--- Start of PAGE EXTRACT ---

How to See Quantum Entanglement
2010-06-03 0:00

By Lisa Grossman | Wired.com


Human eyes can detect the spooky phenomenon of quantum entanglement — but only sometimes, a new study on the physics preprint website arXiv.org claims. While eyes can help determine if two individual photons were recently entangled, they can’t tell if the brighter bunch of photons that actually hit the retina are in this bizarre quantum state.

“In general you think these quantum phenomena that involve only a few particles, they’re really far removed from us. That is actually not so true anymore,” said physicist Nicolas Brunner of the University of Bristol. “You could really go to an experiment by just having people look at these photons, and from there really actually see entanglement.”

In an earlier paper, Brunner and colleagues at the University of Geneva in Switzerland sketched out an experiment in which a human observer could replace a standard quantum detector. This isn’t as far-fetched as it sounds, they say, because the eye’s most important job is to be a sensitive photon detector.

The researchers would first prepare two entangled photons — photons whose quantum properties are so intimately linked that one always knows what the other is doing. When an aspect of one photon’s quantum state is measured, the other photon changes in response, even when the two photons are separated by large distances.

The researchers would send one photon to a standard detector and the other to a human observer in a dark room. The human would see a dim point of light in either the right or left field of view, depending on the photon’s quantum state. If those flashes of light correlate strongly enough with the output of the ordinary photon detector, then the scientists can conclude that the photons are entangled.

“This is a standard way of measuring and detecting entanglement,” says physicist Nicolas Gisin of the University of Geneva, a coauthor of the new paper.


There’s just one problem: Humans can’t see individual photons. The retina needs at least seven photons to hit it at once before it sends signals to the brain. Also, 90 percent of photons are lost or scattered on the way through the gelatinous part of the eye to the retina. These restrictions mean that you need a lot of photons — at least hundreds, preferably thousands — to make a practical human quantum detector.

In 2008 a group in Rome found a way to clone an entangled photon that preserves the entanglement. If you treat the big bunch of clones as a single quantum state, the entire bunch is entangled with the other original photon, the researchers claimed.

--- End of PAGE EXTRACT ---
--- Start of STORED RECORDS ---

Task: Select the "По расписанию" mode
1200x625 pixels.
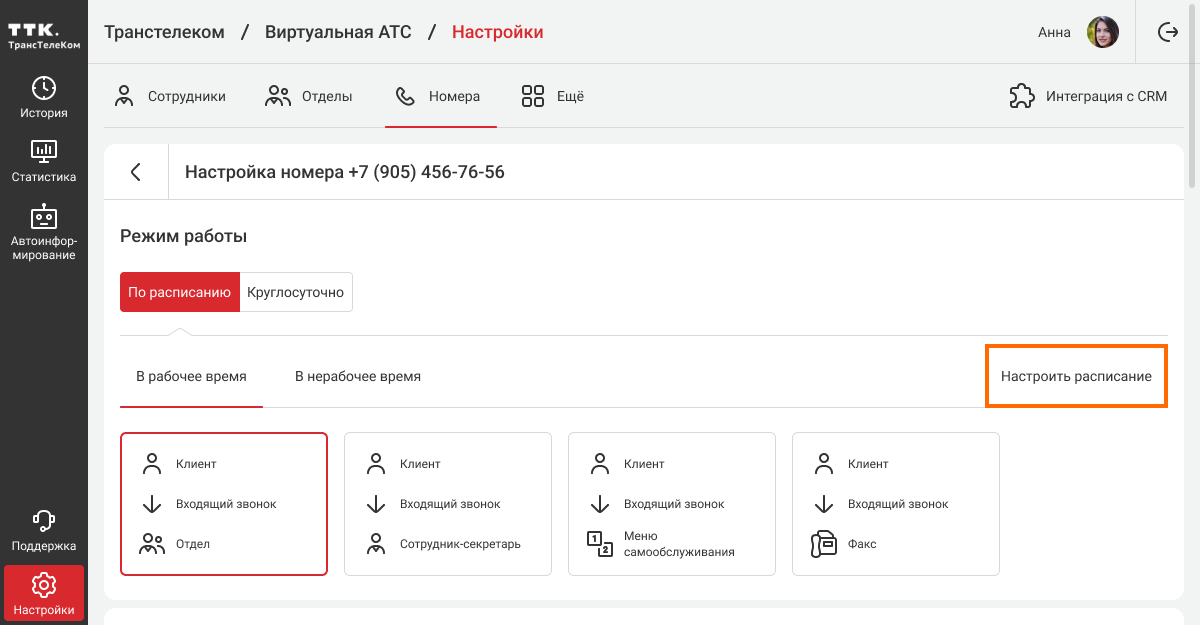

--- End of STORED RECORDS ---
--- Start of STORED RECORDS ---

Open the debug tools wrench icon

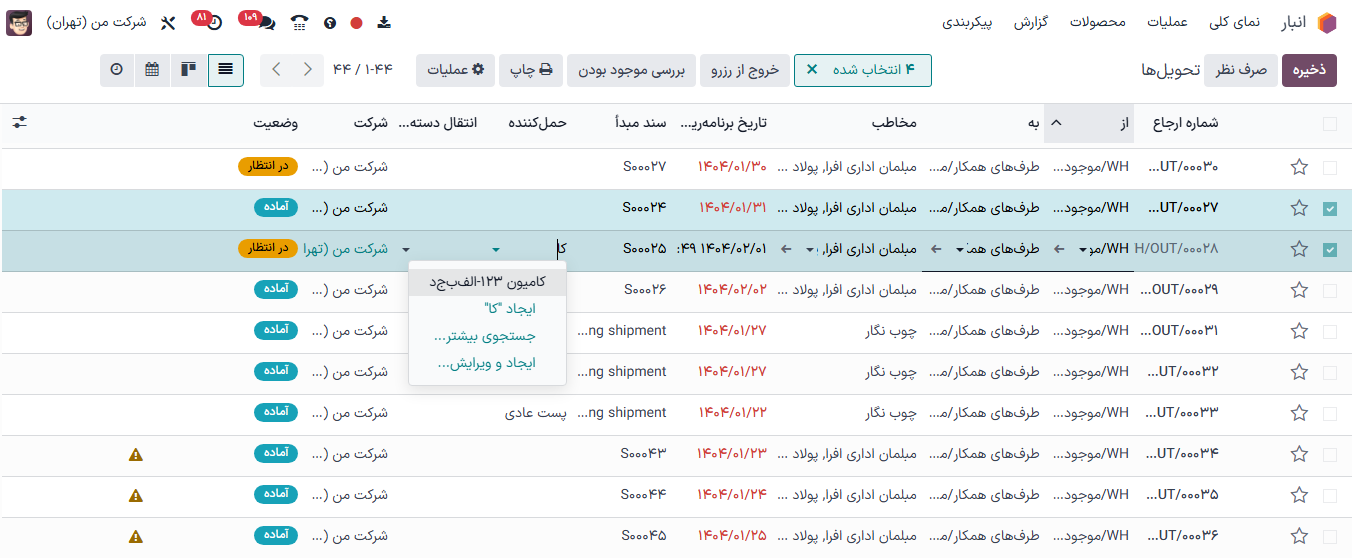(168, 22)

--- End of STORED RECORDS ---
--- Start of STORED RECORDS ---

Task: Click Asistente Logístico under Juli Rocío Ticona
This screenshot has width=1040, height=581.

--- End of STORED RECORDS ---

**EXERCISE 1**
Why does the entanglement article say a practical human quantum detector needs hundreds or thousands of photons? Answer in one to three sentences.
**EXERCISE 2**
Echo the stretch of the entanglement article from "The researchers would first" through "photons are entangled.".

**EXERCISE OUTPUT 1**
The retina must be hit by at least seven photons at once before it sends signals to the brain. Also, 90 percent of photons are lost or scattered on their way through the gelatinous part of the eye to the retina.

**EXERCISE OUTPUT 2**
The researchers would first prepare two entangled photons — photons whose quantum properties are so intimately linked that one always knows what the other is doing. When an aspect of one photon’s quantum state is measured, the other photon changes in response, even when the two photons are separated by large distances.

The researchers would send one photon to a standard detector and the other to a human observer in a dark room. The human would see a dim point of light in either the right or left field of view, depending on the photon’s quantum state. If those flashes of light correlate strongly enough with the output of the ordinary photon detector, then the scientists can conclude that the photons are entangled.